Tom and Jerry stand at either end of a straight track. They then run at a constant (but different) speed to the other end of the track, turn and run back to their original end at the same speed they ran before. On their first leg, they pass each other 20m from one end of the track. When they are both on their return leg, they pass each other a second time 10m from the other end of the track.
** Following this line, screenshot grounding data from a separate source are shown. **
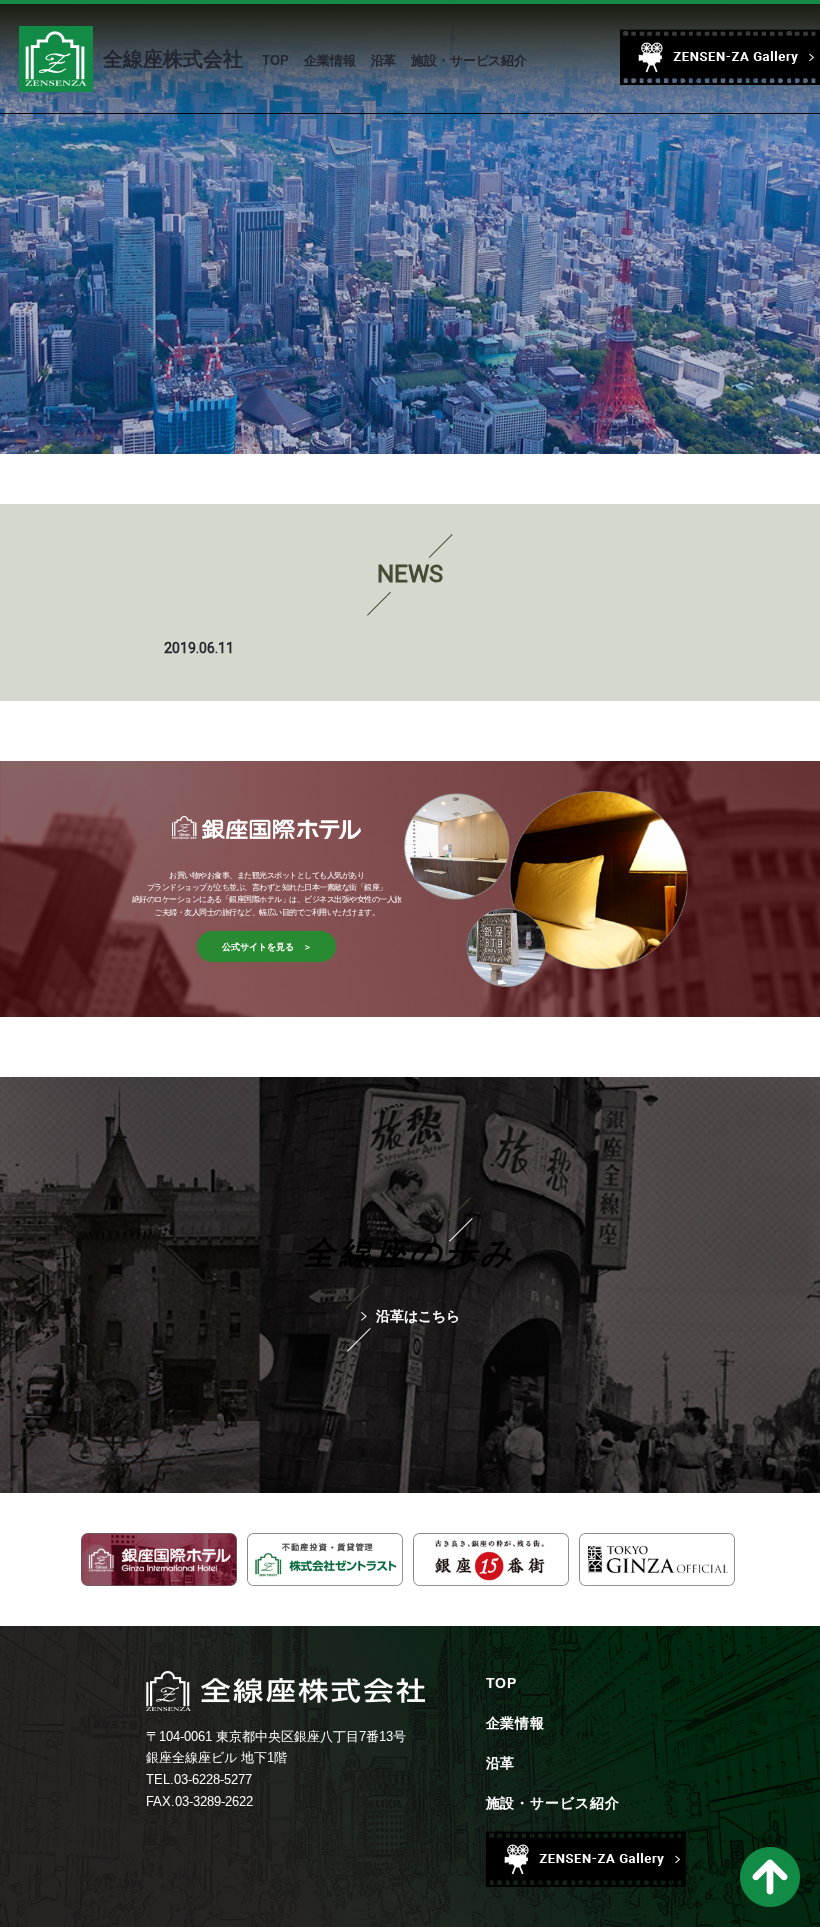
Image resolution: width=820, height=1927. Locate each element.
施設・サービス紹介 (553, 1803)
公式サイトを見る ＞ (267, 947)
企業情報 (516, 1723)
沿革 (501, 1763)
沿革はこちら (418, 1316)
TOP (502, 1683)
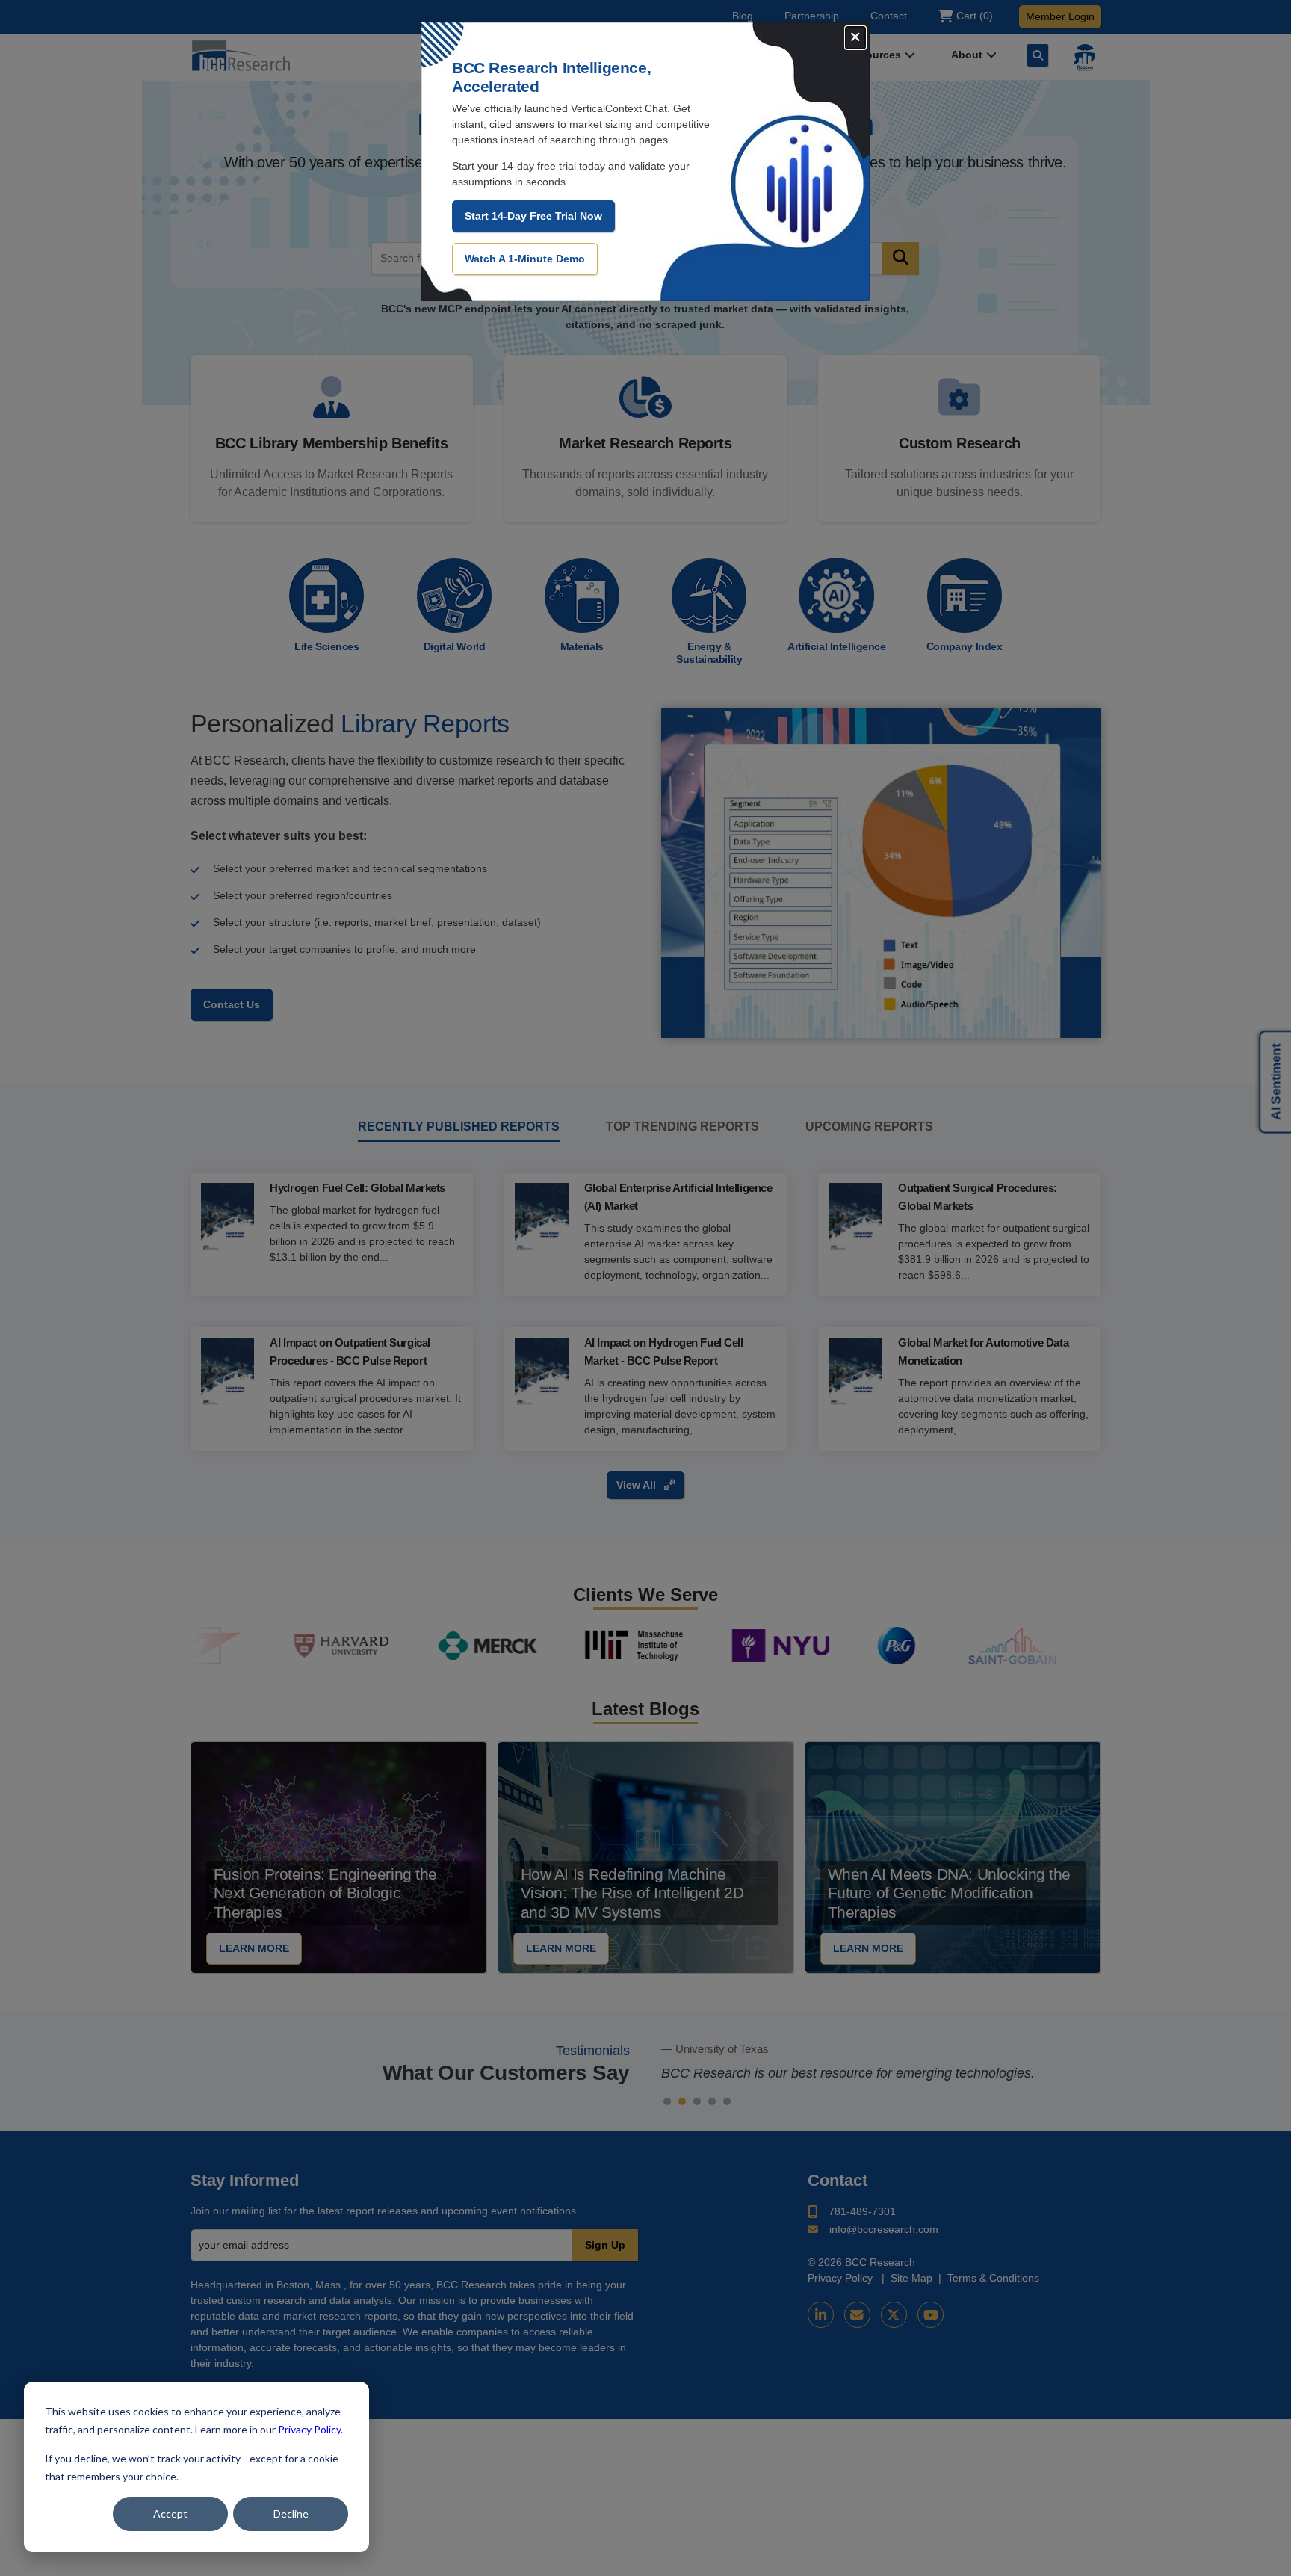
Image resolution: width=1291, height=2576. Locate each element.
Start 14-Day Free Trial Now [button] (533, 216)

How many metres long is the track?
My approach is not leading to any solution:
Assuming Jerry faster than tom: $R_j > R_t$
$D = r*t$
$D_J = D-20(1st-meeting) + 20 (end-of-track) + D-10(2nd-meeting) = {2D-10}$
$D_T= 20(1st-meeting) + D-20 (end-of-track) + 10(2nd-meeting) = D+10$
Their rates are different and so are their travelled distance, but the travelled time is the same.
$\frac{2D-10}{R_J} = \frac{D+10}{R_T}$
From now on, I honestly don't have ideas on how to proceed.
Best Answer
$$\overleftrightarrow{A\qquad \qquad \qquad \qquad B}$$
Let $AB$ be the track of length $x$. Assuming that Tom starts from $A$ and Jerry from $B$ (Taking the opposite case will lead to same solution for $x$ as this assumption is independent of track length)
Now, Time taken for first meet (as both Tom and Jerry are on their first leg) $=$ $$\frac{20}{R_T}=\frac{x-20}{R_J} \tag{i}$$ (Assuming that their first meet occurs at a distance of $20$ units from $A$*)
Time interval between first and second meet (as both Tom and Jerry are on their return leg during second pass) $ = $ $$\frac{(x-20)+10}{R_T}=\frac{20+(x-10)}{R_J} \tag{ii}$$ since their second meet occurs at a distance of $10$ units from the other end, $B$.
Solving (i) and (ii), we'll get a quadratic equation $x^2-50x=0$. Thus, $x=50$ units. $(\because x\neq 0)$
*Taking the other case, their first meet occurs at a distance of 20 units from end $B$ will lead to same solution because, in (i) and (ii) if $R_T$ and $R_J$ are replaced by one another, the solution for $x$ will remain unchanged.